The field of pAkashAstra is well worthy of study as it is dying along with many other shAstra-s. Unfortunately, I no longer have access to some remarkable pAka texts that I examined in the city of my youth. Towards the very end of the last decade in bhArata, ekanetra inspired by ST induced me to take up the issue. ST, who is the living tradition of pAkashAstra, reminded me of those texts again and I only put down some notes relating to the discussion. Not having most manuscripts with me I cannot give the precise indices for the same.

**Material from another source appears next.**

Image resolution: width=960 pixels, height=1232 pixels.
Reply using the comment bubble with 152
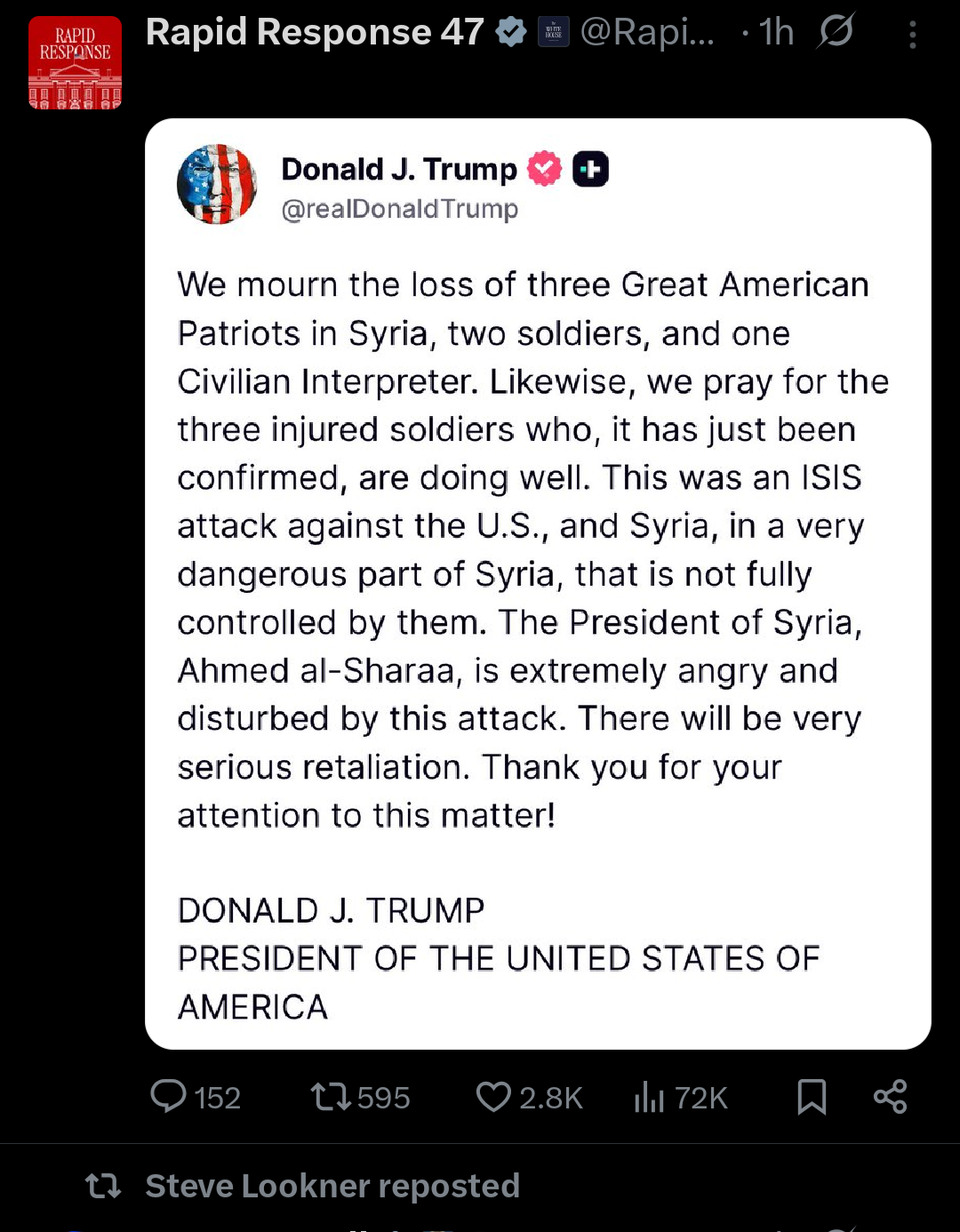196,1097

There is a text called the pAkashAstra that I examined. The manuscript transcribed in shaka 1598 (1677 CE) is in legible nAgarI form and to my knowledge has never been published. Comparing it with the mAnasollAsa suggests that it is a late text. The language is late saMskR^ita. It has 3 sections: 1) bhaktAdi-prakaraNa; 2) phala-shAkAdi prakaraNa 3) bhojana-prakaraNa. The 2nd and much of 3rd were stained by some liquid and not easily readable at all. The first section gives vidhi-s for preparation of the following dishes that my mAtAshrI was able to identify and has full knowledge of:
pAyasa (milk-lentil variety); polikA; laDDuka; bindu-modaka; dugdha-kara~njikA (actually it was made very rarely, and only in my maternal lineage); jalebI; pUrikA; vaTaka (the one with the hole in the middle); sUpa; pApara (the rice variety which is fried and sprinkled with pepper. I cannot forget the immense resistance we would face from our elders when we would want to eat this in the famous fair in the karnATa country).

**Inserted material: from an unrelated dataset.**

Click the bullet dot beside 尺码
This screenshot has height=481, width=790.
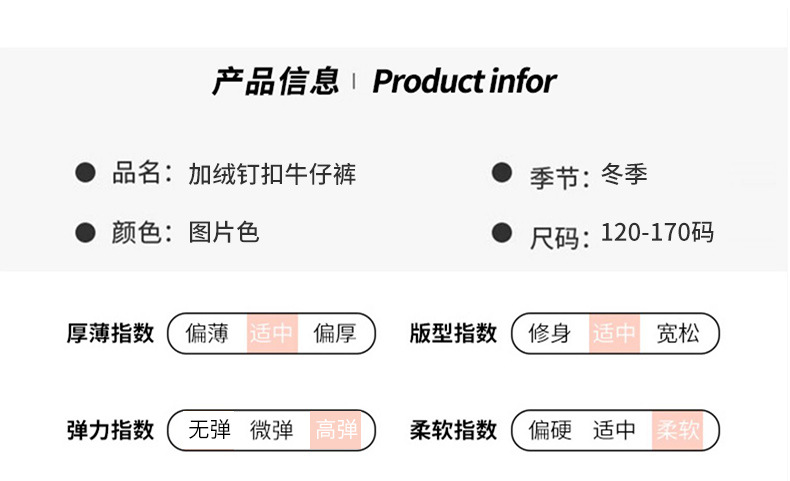pos(502,233)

ST was able identify the lApAsI and kasAra as godhUma dishes that are still extant in the lATa country. But ST mentions that the wheat precipitate (which my maternal clansmen mentioned as requiring a few hours in the old days to generate), which was in the originally, is not used in the modern form. ST as a proper molecular biologist said that precipitating the material with ammonium chloride works, but the prospect of having ammonium chloride remaining, even after washes is less appetizing (?). ST has also identified and successfully reproduced phenikA, koharI, bahurI and kasAra. These last ones, along with the jalebi, are actually of turuShka origin. These things entered the shAstra and since then have become a part of Hindu existence. Keeping with the Hinduization of the turuShka-bhojana we actually heard vAtavyAdhi indignantly declare that we were discrediting Vedic cooking :-).
Are there older, pre-mAnasollAsa pAka texts surviving? There were two dateless manuscripts that I examined which might be pre-mAnasollAsa texts. However, the condition of the manuscript as well as the writing precluded me from making a very detailed study. The first of them is the sUdashAstra. The sUdashAstra is cited by the chakrapANidatta, the great physician from Meghalaya, who wrote his medical works around 1070-1080 CE. The sUdashAstra manuscript had a description of the preparation of some quintessential dishes that define a Hindu: “dAl”, modaka and laDDuka. Additionally, I noticed that this text had a cake known as shaShkulI made from a large white rice and sesame and the well-known apUpa that survives in classical form only in the drAviDa country. The citation of chakrapANidatta relates to the modaka supporting that this sUdashAstra indeed (at least in part) is the one from before his times. In support of this at least the parts of the manuscript I could examine had no alien foods typical of the later texts. The other manuscript was samIraNa-sUnu’s sUpa-tantra (i.e. bhImasena’s work on cooking). This also appears pretty archaic because it has no mention of the alien foods or substances and has certain preparations that are not known today. Something recipes that could be easily identified as being still extant were: lime and tamarind rices, dal-s of different types, pAyasa-s and pAnaka-s. He also mentions some weird curries, such as one from the neem tree berries prepared in a special way to counter its innate bitterness. This was supposed to have remarkable curative properties.